Etant donné que je ne suis actuellement quasi sollicité plus que pour de l’entraînement (cela me va très bien), j’ai progressivement délaissé cet axe de travail. Mais cela m’a joué des tours… avec des grimpeurs se pensant autonomes en falaise, qui ne le sont pas selon mes propres critères. Cela génère des changements de programme, des incompréhensions et même parfois des tensions. Sans parler de situations potentiellement dangereuses. Et oui, avant de penser à s’entraîner, il faut maîtriser un minimum l’activité. Avec une bonne évaluation initiale, selon des critères précis.
Je dois donc finaliser ce travail de définition précise de ce qu’est selon moi l’autonomie pour un grimpeur de falaise. Quelles sont les compétences et connaissances à maîtriser pour qu’un d’escaladeur devienne un grimpeur autonome de falaise ? Cela doit être plus clair pour les clients qui me sollicitent pour progresser. Et vous allez voir que je vois probablement les choses d’une manière un peu différente de ce qui est présenté habituellement… savoir grimper en tête et installer une moulinette n’est que le début. Il faut bien plus.

Voici donc un listing des compétences que j’estime indispensables pour un grimpeur autonome. Une longue liste!


CONNAITRE LE MILIEU NATUREL ET LE RESPECTER

A quelle(s) saison(s), horaire(s), température et ensoleillement la falaise est praticable.
Ne pas grimper de nuit.
Ne pas faire de feu quand c’est interdit, que cela salit la falaise ou abime les arbres alentours.
Respecter le parking, l’accès, le voisinage, les périodes d’interdiction.
Informer une institution, une association, quand on découvre un problème d’équipement ou d’instabilité du rocher.
Brosser les prises et ne pas mettre de tickets.
Ne pas monopoliser une voie ou un secteur. Ne pas encombrer le pied des voies.
Eviter le bruit excessif (dont la musique).

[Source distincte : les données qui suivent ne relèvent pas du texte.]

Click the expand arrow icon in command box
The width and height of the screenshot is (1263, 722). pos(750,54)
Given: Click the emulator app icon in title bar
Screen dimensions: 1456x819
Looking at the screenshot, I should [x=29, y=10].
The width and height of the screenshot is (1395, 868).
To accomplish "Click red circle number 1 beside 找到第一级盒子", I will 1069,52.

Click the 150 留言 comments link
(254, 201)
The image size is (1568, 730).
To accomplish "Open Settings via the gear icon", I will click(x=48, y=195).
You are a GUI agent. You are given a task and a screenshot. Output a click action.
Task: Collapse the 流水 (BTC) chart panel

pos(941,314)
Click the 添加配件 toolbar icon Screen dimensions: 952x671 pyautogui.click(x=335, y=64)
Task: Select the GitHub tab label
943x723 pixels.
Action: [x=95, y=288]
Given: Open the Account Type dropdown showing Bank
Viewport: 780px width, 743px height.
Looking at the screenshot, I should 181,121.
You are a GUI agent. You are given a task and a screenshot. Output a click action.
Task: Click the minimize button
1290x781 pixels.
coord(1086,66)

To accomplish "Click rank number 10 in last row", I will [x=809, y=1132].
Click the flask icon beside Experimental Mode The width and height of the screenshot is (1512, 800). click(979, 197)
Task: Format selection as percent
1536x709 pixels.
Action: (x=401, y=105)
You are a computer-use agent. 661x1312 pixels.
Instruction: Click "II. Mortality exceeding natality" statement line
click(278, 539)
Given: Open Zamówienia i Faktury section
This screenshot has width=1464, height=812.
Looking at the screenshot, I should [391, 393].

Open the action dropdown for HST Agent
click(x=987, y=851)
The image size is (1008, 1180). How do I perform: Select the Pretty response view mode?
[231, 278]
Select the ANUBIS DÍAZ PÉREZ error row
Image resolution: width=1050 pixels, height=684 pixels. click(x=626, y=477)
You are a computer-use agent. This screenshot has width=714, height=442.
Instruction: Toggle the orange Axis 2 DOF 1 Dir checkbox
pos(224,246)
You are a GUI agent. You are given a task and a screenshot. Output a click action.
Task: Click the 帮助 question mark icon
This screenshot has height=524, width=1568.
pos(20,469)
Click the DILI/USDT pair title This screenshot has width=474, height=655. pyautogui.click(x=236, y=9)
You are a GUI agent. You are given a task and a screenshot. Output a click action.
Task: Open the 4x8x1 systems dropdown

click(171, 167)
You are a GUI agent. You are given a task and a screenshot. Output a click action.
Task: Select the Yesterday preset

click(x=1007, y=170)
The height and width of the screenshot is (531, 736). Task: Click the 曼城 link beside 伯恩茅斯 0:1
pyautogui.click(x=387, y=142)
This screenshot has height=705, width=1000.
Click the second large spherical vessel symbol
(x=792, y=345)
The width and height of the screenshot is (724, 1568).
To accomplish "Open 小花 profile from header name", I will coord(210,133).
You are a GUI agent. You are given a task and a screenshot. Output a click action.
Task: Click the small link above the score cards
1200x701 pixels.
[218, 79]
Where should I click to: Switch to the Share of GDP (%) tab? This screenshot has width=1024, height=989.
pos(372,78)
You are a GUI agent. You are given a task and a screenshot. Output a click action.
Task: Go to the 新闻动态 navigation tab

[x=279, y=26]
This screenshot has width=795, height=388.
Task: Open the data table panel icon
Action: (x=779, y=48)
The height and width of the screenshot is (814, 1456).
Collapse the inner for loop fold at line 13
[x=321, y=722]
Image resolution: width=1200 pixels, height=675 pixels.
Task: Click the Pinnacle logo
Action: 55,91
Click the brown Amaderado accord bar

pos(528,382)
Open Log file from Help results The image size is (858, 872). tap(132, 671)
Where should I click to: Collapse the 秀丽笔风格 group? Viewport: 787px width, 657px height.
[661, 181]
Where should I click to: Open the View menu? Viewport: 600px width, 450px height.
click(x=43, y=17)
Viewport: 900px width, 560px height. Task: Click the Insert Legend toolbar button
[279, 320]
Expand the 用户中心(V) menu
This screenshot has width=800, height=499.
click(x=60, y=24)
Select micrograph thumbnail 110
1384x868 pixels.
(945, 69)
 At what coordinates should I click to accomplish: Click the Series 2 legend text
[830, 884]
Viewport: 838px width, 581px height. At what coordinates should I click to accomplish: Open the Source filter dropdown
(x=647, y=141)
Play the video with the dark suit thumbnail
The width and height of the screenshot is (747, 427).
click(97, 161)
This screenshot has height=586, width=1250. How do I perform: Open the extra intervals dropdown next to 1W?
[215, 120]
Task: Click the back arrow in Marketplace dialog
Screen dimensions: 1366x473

EN MATIERE DE SECURITE ET D’ASSURAGE

Sans détailler toutes les bases de l’assurage et de la grimpe en tête (dont les réchappes), voici une liste de points qu’il faut selon moi avoir totalement essayés, compris, assimilés.

EN ETANT ASSUREUR

Assurer un grimpeur en tête avec divers appareils d’assurage, sans jamais lâcher la corde de freinage (ce qui est loin d’être le cas, même avec des grimpeurs très expérimentés). Avec ou sans lunettes d’assurage.
Retenir des chutes en dynamisant, pour les chutes confortables.
Assurer efficacement les chutes délicates (proche du sol, mou dans la main, vire dans la voie, etc).

EN TANT QUE GRIMPEUR

Grimper SANS LONGE.
Ne jamais mettre la corde derrière la jambe.
Installer une moulinette avec le MINIMUM de MATERIEL (être plus intelligent que le délire sécuritaire des fédérations…). C’est à dire savoir installer une moulinette SANS AUCUN MATERIEL A PART LA CORDE ET SON BAUDRIER. Ca peut toujours servir, un jour.
Evaluer la fiabilité de l’équipement (un relais ou de tout autre matériel en place).
Gérer une chute délicate (latérale ou en déséquilibre, sur une dalle, etc).
Savoir chuter VOLONTAIREMENT de manière régulière, dans de nombreuses configurations, avec LES PIEDS 1 METRE AU DESSUS DU DERNIER POINT D’ASSURAGE.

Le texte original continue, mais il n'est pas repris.